Los ejemplos de los últimos dos meses en los Estado Unidos con la excusa de la indignación por un vil asesinato de un hombre negro a manos de un policía blanco constituyen así el desahogo de los impotentes para mejorar eficientemente las cosas.

Este lamentable proceder se hizo manifiesto por primera vez bajo el gobierno de Lyndon Johnson entre aquellos que protestaban contra la guerra en Vietnam. De ese cuatrienio se han derivado hasta cierto punto los destrozos de hoy. Porque el Partido Demócrata, aunque fuera por mera inercia histórica, estrenó así el proceso de su definitiva desintegración moral. Y de esa manera, hoy ya no es ni la sombra de lo que había llegado a ser bajo las presidencias de Roosevelt y Truman.

Lamentablemente para mí ese Partido ha llegado al final de su vigencia histórica. Teniendo en cuenta que había sobrevivido a duras penas su previa identificación con los Estados esclavistas del Sur y de las posteriores atrocidades del Kukuxklán hasta la Gran Depresión que hubo de llevar inesperadamente al también demócrata Franklin D. Roosevelt a la presidencia por doce largos años.

Me permito añadir aquí una recomendación de una lectura al punto: en 1943, en plena guerra mundial, un gran economista y sociólogo sueco, Gunnar Myrdal –posteriormente galardonado con el premio nobel de economía junto a F. A. von Hayek–, publicó un análisis para mí genial en torno al problema de la integración de la población de origen africano al resto de la población norteamericana, con el título “An American Dilemma”. Recuerdo que ese mismo año ocurrieron violentos choques callejeros por ambas partes, principalmente en la ciudad de Chicago. Y tal fue el marco social de esa investigación, que todavía hoy me permito recomendárselo a mis lectores.  

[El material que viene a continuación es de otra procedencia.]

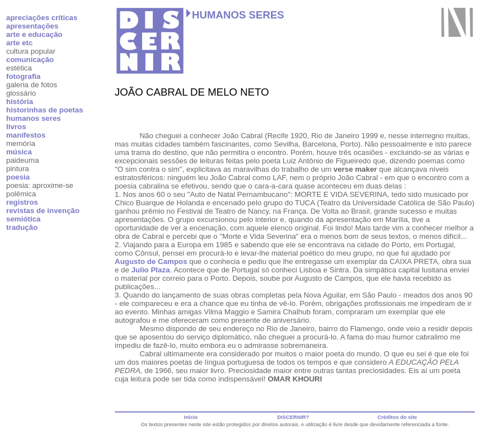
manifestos (26, 135)
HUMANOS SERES (238, 15)
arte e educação (34, 34)
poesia (18, 177)
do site (408, 417)
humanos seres (34, 118)
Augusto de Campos (151, 261)
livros (16, 126)
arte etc (19, 43)
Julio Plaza (151, 270)
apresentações (32, 26)
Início (191, 417)
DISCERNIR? (293, 417)
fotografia (23, 76)
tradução (22, 227)
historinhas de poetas (45, 110)
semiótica (23, 219)
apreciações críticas (41, 17)
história (20, 101)
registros (22, 202)
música (19, 152)
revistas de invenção (43, 210)
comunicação (30, 59)
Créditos (388, 417)
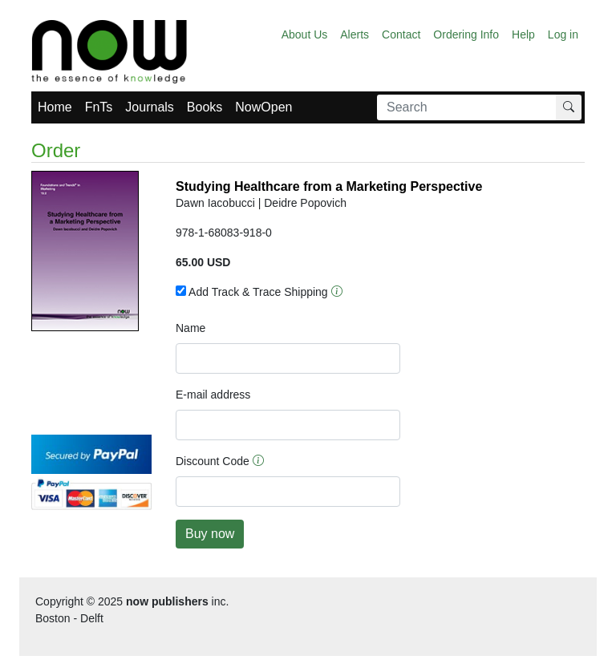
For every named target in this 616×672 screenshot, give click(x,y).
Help (523, 34)
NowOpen (263, 107)
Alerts (355, 34)
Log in (563, 34)
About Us (305, 34)
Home (55, 107)
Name (190, 328)
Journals (149, 107)
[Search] (467, 107)
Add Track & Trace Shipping (252, 292)
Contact (401, 34)
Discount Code (213, 461)
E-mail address (213, 395)
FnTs (99, 107)
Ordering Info (466, 34)
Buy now (209, 533)
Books (205, 107)
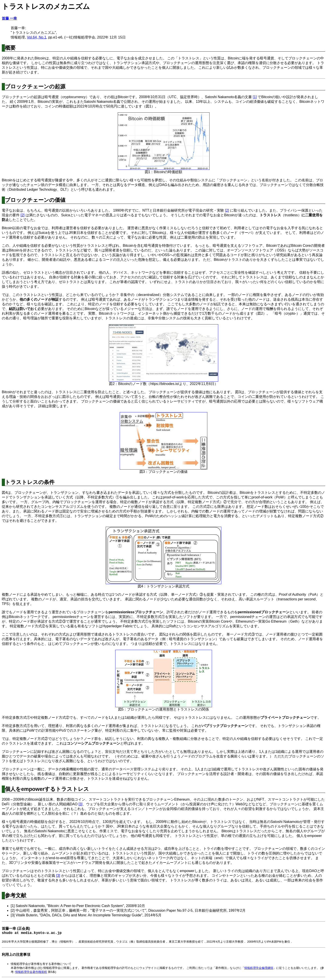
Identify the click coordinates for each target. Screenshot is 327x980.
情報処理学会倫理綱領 (259, 969)
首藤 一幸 (9, 18)
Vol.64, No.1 (37, 37)
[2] (227, 210)
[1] (255, 97)
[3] (81, 804)
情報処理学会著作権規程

El Estado de Derecho ya ha regido en los Estados Unidos por más de dos siglos y así ha logrado montar pieza a pieza el nivel de vida más alto de la historia para todos sus ciudadanos, incluido los descendientes de los esclavos tan explotados antes de la Guerra Civil. Logro ejemplar, por lo cual tantos de otras tierras lo han arriesgado todo en el intento de colarse, legal o ilegalmente, por sus rendijas fronterizas.

Todo esto es precisamente lo que está ahora en entredicho. Unos pocos defendiendo esas verdades que muchos otros ignoran o no entienden.

Y así, el próximo tres de noviembre el pueblo norteamericano, una vez más y por mayoría de sus votantes, habrá de decidir si retiene aquel modelo tan exitoso desde su Independencia a nuestros días o se deja llevar por los vericuetos de la improvisación leguleya del momento presente o de los amotinamientos sangrientos que nosotros más al Sur también conocemos en la Cuba, en la Nicaragua o en la Venezuela de ayer y de hoy.